While West Baltimore has always supported a number of thriving businesses–many of them owned by minority families–the area as is apparently doesn't project the clean image that the Greatest City in America deserves. Among the casualties of West Side Initiative are over two dozen mom-and-pop stores that were deemed insufficiently upscale.

As with the Maglev project, residents are being asked to suspend their disbelief. In this instance, they should forget that a similar government initiative failed to do anything for the same neighborhood in 1980. And they forget to ask whether governments should subsidize homes for middle- and upper-class families, who can presumably find places to live easily enough on their own.

The West Side Initiative showcases how complex redevelopment plans can end up sponsoring all sorts of insanity. In order to kick the businesses out of the neighborhood, the city agreed to buy them out and relocate them. One of the enterprises belonged to a local entrepreneur named Kenneth Jackson: His El Dorado Lounge had been a well-known area strip club for more than 25 years. The Baltimore Sun reported that in helping relocate the establishment, the city paid Jackson $450,000 for his property, twice what he paid for it just four years earlier. Moreover, the city's relocation plan would have made Baltimore the strip club's new landlord, leasing it space in a large city building at a rock-bottom price (with an option to buy, no less).

Jewish community leaders complained when they discovered that the El Dorado's new home would be just one block away from the city's newly refurbished Holocaust Memorial. Mayor O'Malley has since scrapped the El Dorado's relocation plan, but not before the Sun and Manhattan's City Journal revealed that O'Malley had received a $2,000 campaign donation from Jackson's mother in 1999.

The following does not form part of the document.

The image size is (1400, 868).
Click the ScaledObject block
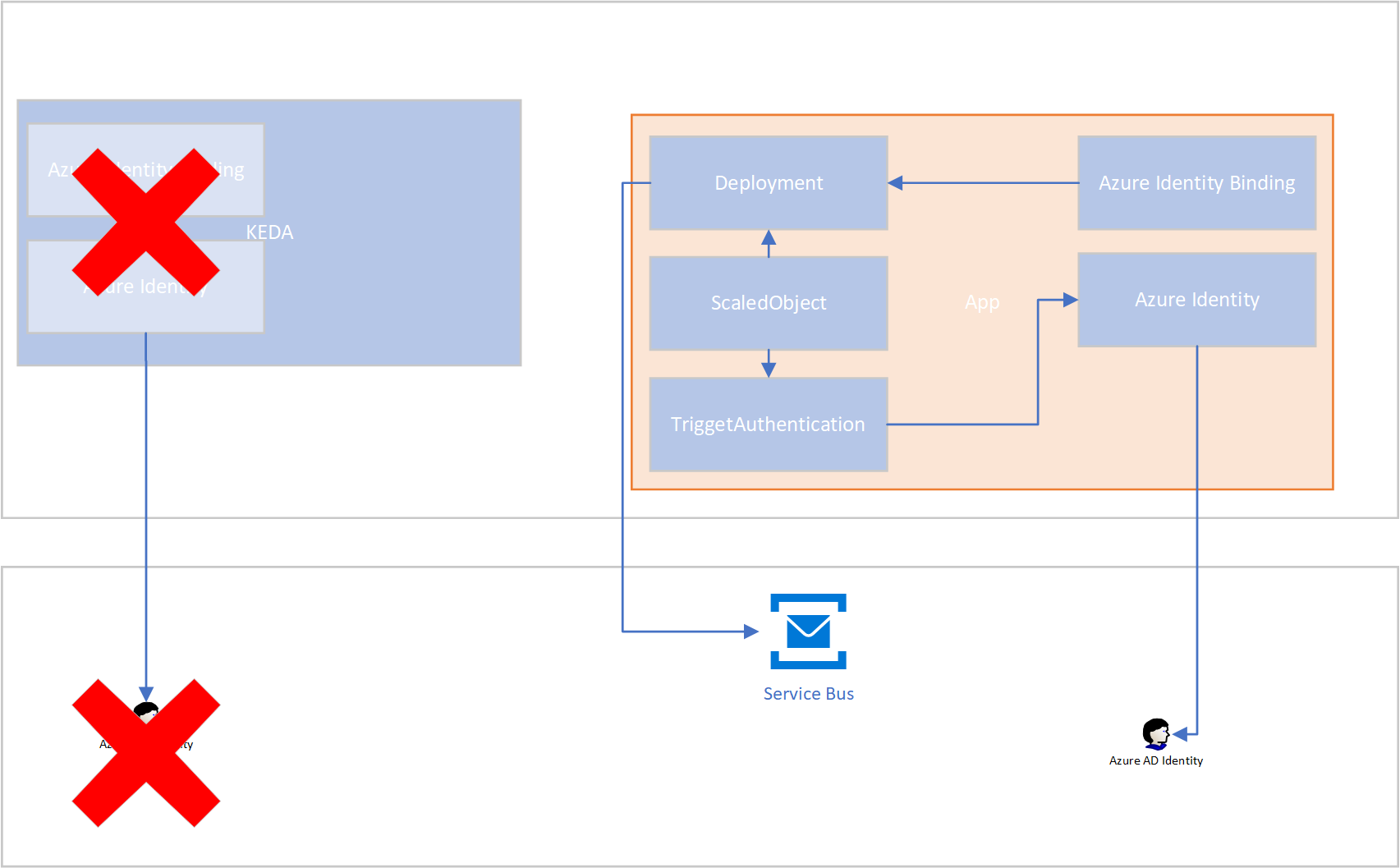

In yet another plan–perhaps the most ambitious in O'Malley's portfolio–the mayor has announced that he will turn Baltimore into the Silicon Valley of the East Coast. This project, code named "Digital Harbor," will try to lure high-tech companies to the city through a "cooperative plan" that will include all sorts of government and business interests. According to the plan, this "Smart Growth" initiative will allow the Baltimore faithful to "to live, work and play in a city that can serve as a national model for redevelopment."

Digital Harbor and the West Side Initiative are moving ahead. Maglev is chugging along too, now that a final environmental assessment has been completed. All that remains is whether the feds "award" the project to Baltimore-D.C. or Pittsburgh. The feds have been reassuring Baltimore's political class that if they do win the project, the system will definitely be in place in time for the 2012 Olympic Games. That's yet another thing that O'Malley and local officials are sure will help Baltimore keep the title of Greatest City in America, or the world, or something.

The only question left, it seems, is whether anyone will still be living in Baltimore by then.